**Trecho selecionado**
____

No início de 1915, Anita Malfatti já se encontrava em Nova York e matriculada na tradicional Art Student's League. Nessa escola, Anita Malfatti ia de um professor a outro na tentativa de encontrar o caminho que sonhava para seus trabalhos. Após três meses de estudos, desistiu de qualquer curso de pintura ou desenho nessa instituição por demais conservadora, reservando-a apenas para os estudos de gravura. Trazendo em sua pintura a marcas do expressionismo, dificilmente Anita Malfatti conseguiria adaptar-se a uma academia de ensino tradicional. Sobre sua experiência na instituição, escreveria de forma lacônica, mas muito claramente:

"Fui aos Estados Unidos, entrei numa academia para continuar meus estudos, e que desilusão! O professor foi ficando com raiva de mim, e eu dele, até que um dia, a luz brilhou de novo. Uma colega me contou na surdina que havia um professor moderno, um grande filósofo, incompreendido e que deixava os alunos pintar à vontade. Na mesma tarde procuramos e professor, claro."

____

**Dados fornecidos**
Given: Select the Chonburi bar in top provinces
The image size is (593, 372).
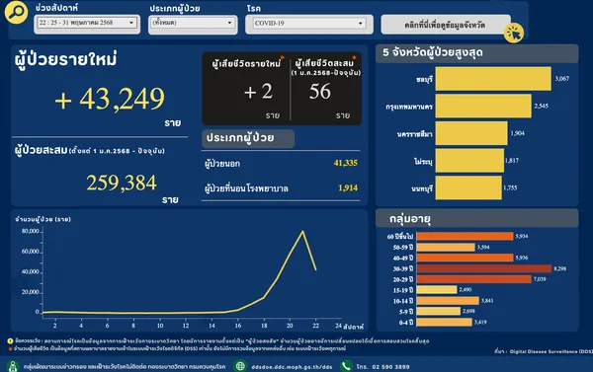Looking at the screenshot, I should pyautogui.click(x=493, y=79).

____

**Enunciado da tarefa**
Dê continuidade ao trecho sobre os estudos de Anita Malfatti em Nova York, começando depois da última frase apresentada.

**Resposta**
O tal professor da Independent School Of Art, era Homer Boss, artista hoje quase esquecido pelos estudiosos da arte norte-americana.

Nas férias de verão, Homer Boss levou os alunos para pintar na costa do Maine, na ilha de Monhegan. Esse estado litorâneo mais ao nordeste, fronteira com o Canadá, tornara-se há muito o refúgio dos artistas. Foi nessa pitoresca ilha que a ainda não famosa aluna de Homer Boss pintou, entre outras, a belíssima paisagem intitulada "O Farol", uma de suas obras primas. Passado o verão, Anita voltou à Independent School of Art. Em meados de 1916, preparava-se para voltar ao Brasil.

Anita Malfatti  -  "A Ventania"
De Volta ao Brasil

Em 1916, Anita Malfatti se encontrava de novo em casa, no aconchego familiar.

"Eram caixões de obras de arte, desenhos, gravuras e quadros de todos os tamanhos. Minha família e meus amigos estavam curiosos para ver meus trabalhos. Mas que efeito!"
(Anita Malfatti)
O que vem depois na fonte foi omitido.